Nuage Networks single-platform approach for the software-defined DC and SD-WAN makes it the only vendor to provide true end-to-end seamless connectivity and policy across the DC, WAN, and Public Cloud.
Our 5.0 release introduced innovations spanning all three of our product services as well as the underlying platform. To review the innovations, it is helpful to have a brief summary of our platform and the product services that derive from it:
Nuage Networks Virtualized Services Platform (VSP) comprises three basic components:
- The Virtualized Services Directory (VSD), an analytics node that combines policy management with network abstractions; RESTful APIs.
- The Virtualized Services Controller (VSC), a highly scalable SDN controller that provides carrier grade routing assuring massive scale-out capabilities with MP-BGP-based federation and easy interconnection of gateways and PE routers in both DC & WAN.
- In addition to these, the data plane consists of the 7850 Network Service Gateway (NSG) or Virtualized Router & Switch (VRS)
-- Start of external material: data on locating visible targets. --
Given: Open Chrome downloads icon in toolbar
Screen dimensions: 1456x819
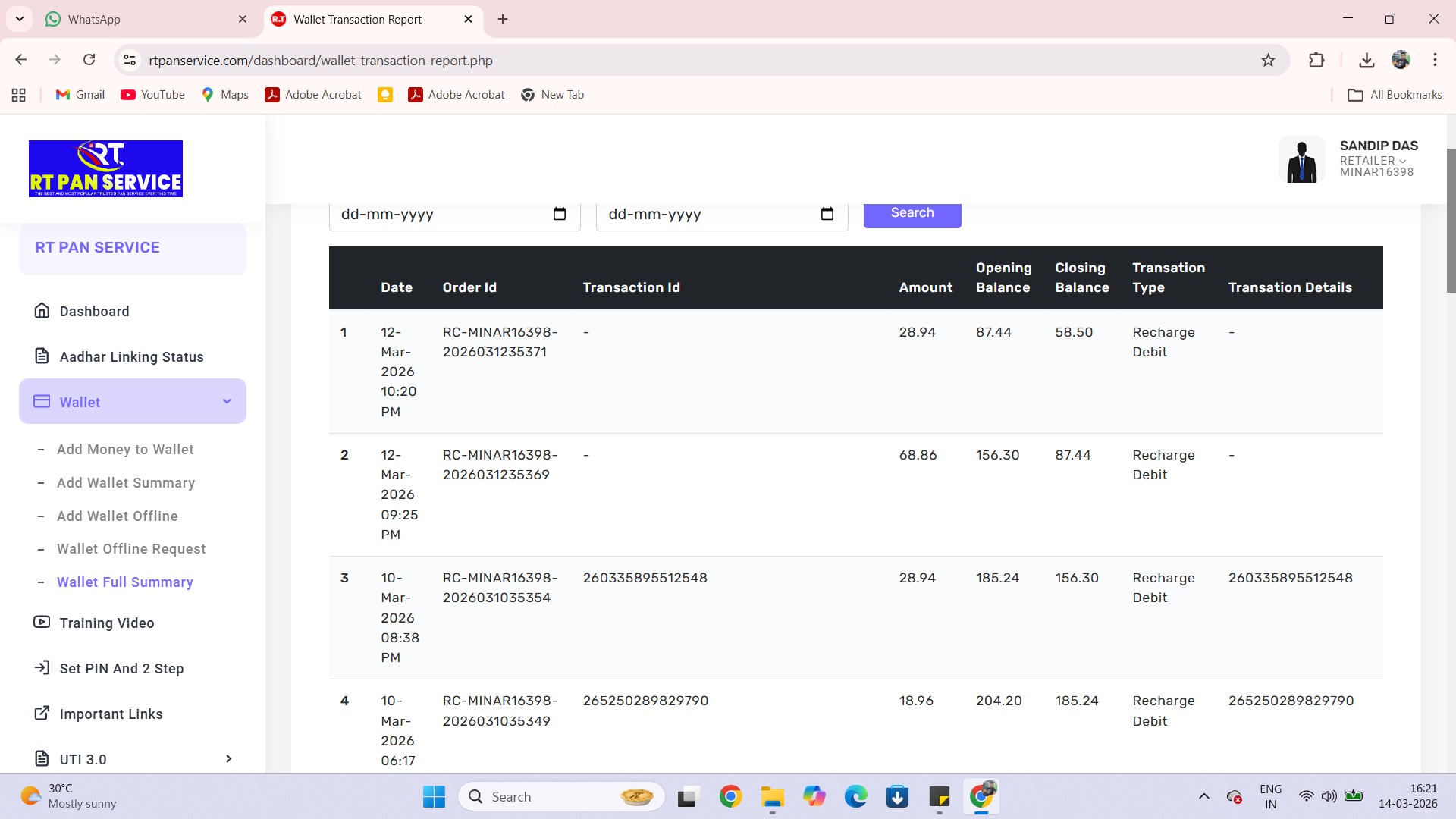Looking at the screenshot, I should [x=1367, y=60].
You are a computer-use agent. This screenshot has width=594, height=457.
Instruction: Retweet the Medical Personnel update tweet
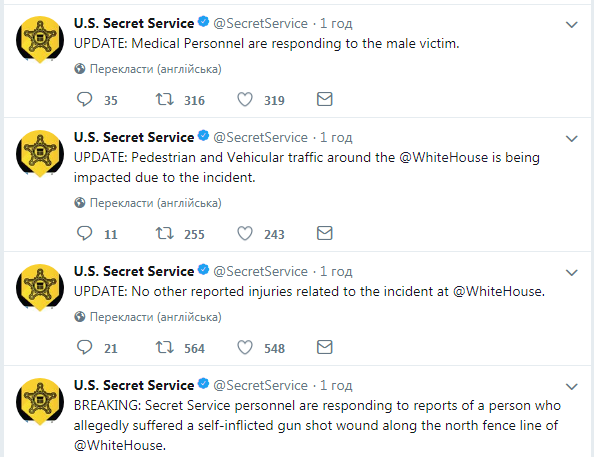[164, 99]
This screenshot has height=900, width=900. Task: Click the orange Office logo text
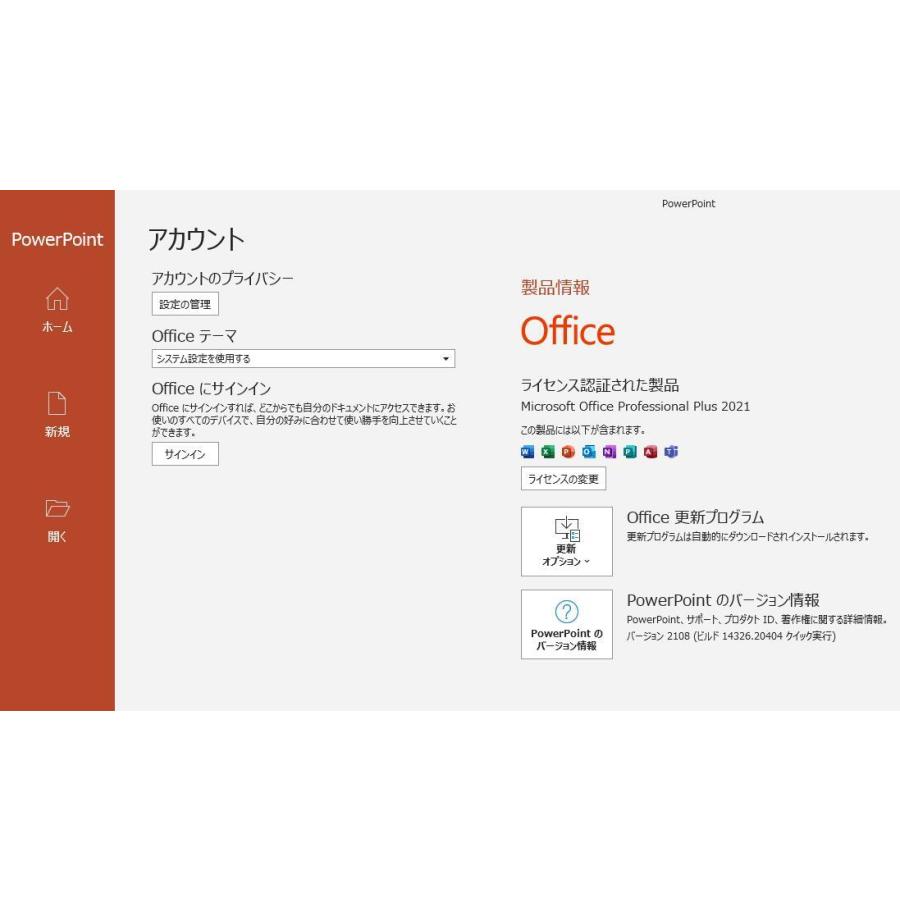point(568,331)
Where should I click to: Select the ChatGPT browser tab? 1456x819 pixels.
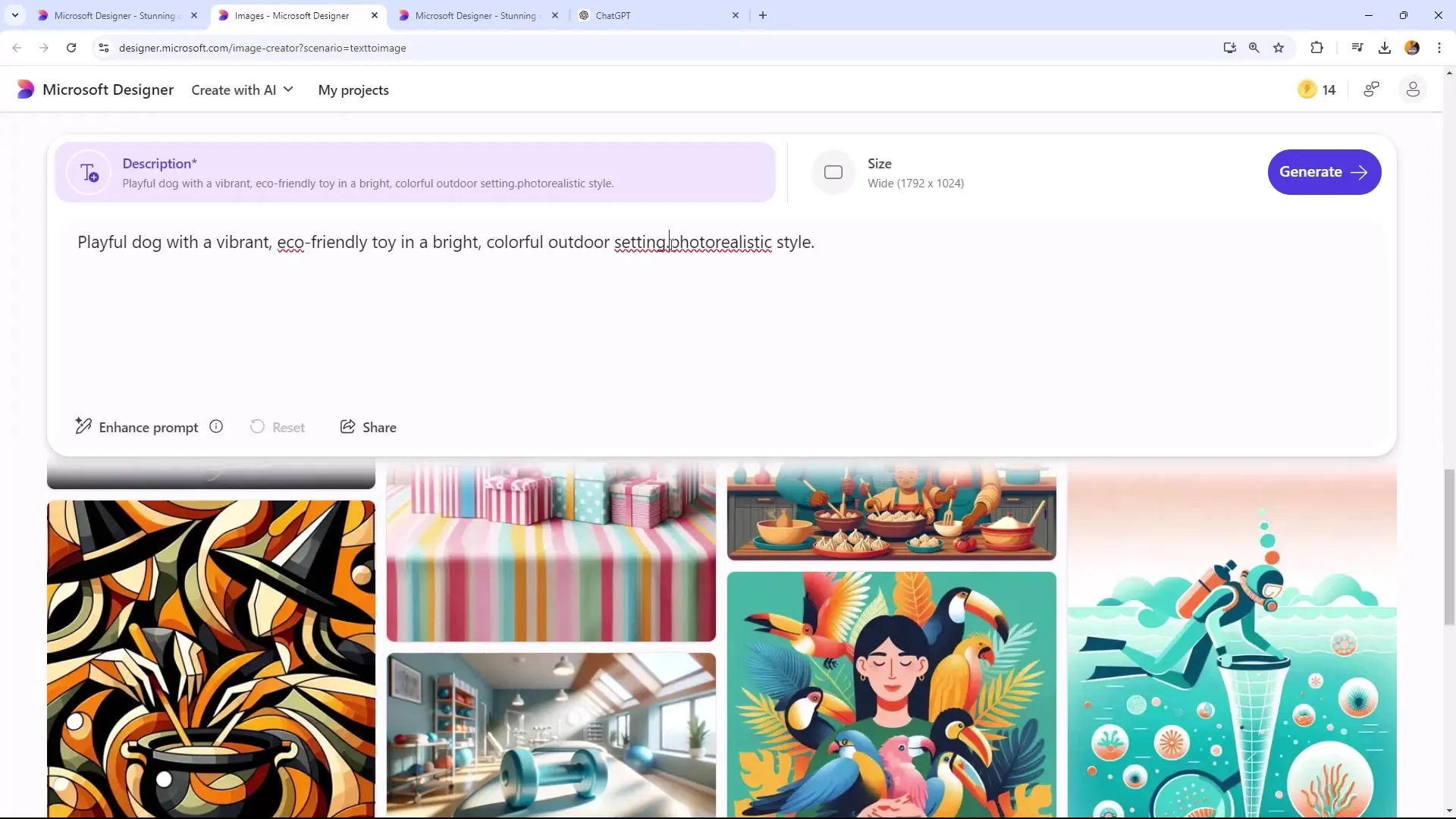[x=614, y=15]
These components deliver three services:
- Virtualized Network Services (VNS), which is essentially SD-WAN 2.0
- Virtualized Cloud Services (VCS), which addresses the software-defined data center use-case
- Virtualized Security Services (VSS), which provides software-defined security
Our 2017 innovations fall into three broad categories, called ‘themes’ in the following diagram:
This first part of the blog post addresses SD-WAN, which covers SD-WAN Beyond Connectivity and Advanced Networking with SD-WAN.
The second part of this blog post addresses SD-WAN and DC, which covers Security and Analytics for the DC and WAN.
The third and last part of this blog post will address the DC , which covers Policy-automated 100G Switching and NFV & Telco Cloud.
It is worth noting that the 5.0 release provides a significant number of new capabilities beyond those discussed in this blog, in areas such as DevOps/container networking and cloud integrations with OpenStack, VMware, and Microsoft Hyper-V/SCVMM.
SD-WAN
SD-WAN extends the concept of SDN to enterprise branch connectivity, offering a way of replacing or augmenting traditional enterprise VPN service (such as MPLS or VPLS) with a secure automated connectivity model that can work on any access network (MPLS, Internet, 3G/LTE, etc.). However, WAN connectivity is only one part of the enterprise networking puzzle. Overall, extending the value proposition of SD-WAN beyond connectivity is a key component of the Nuage Networks SD-WAN strategy as we begin 2018. It translates into immediate CapEx and operational gains that improve the SD-WAN business case for enterprises and service providers alike.
SD-WAN Beyond Connectivity
Modern enterprise sites require a range of networking value-added services (VAS) in addition to WAN connectivity. These include functions such as:
- Firewall
- URL filtering
- IPS/IDS
- NAT
- WAN Opt
- DPI/Analytics
- VOIP gateways
- Wireless LAN controllers, etc.
These functions are typically delivered as standalone appliances (physical or virtual). As such, they do not have unified cloud-based management or control, and they do require rigid/manual traffic steering to the function itself and standalone appliances do not have any direct tie-in with DC services.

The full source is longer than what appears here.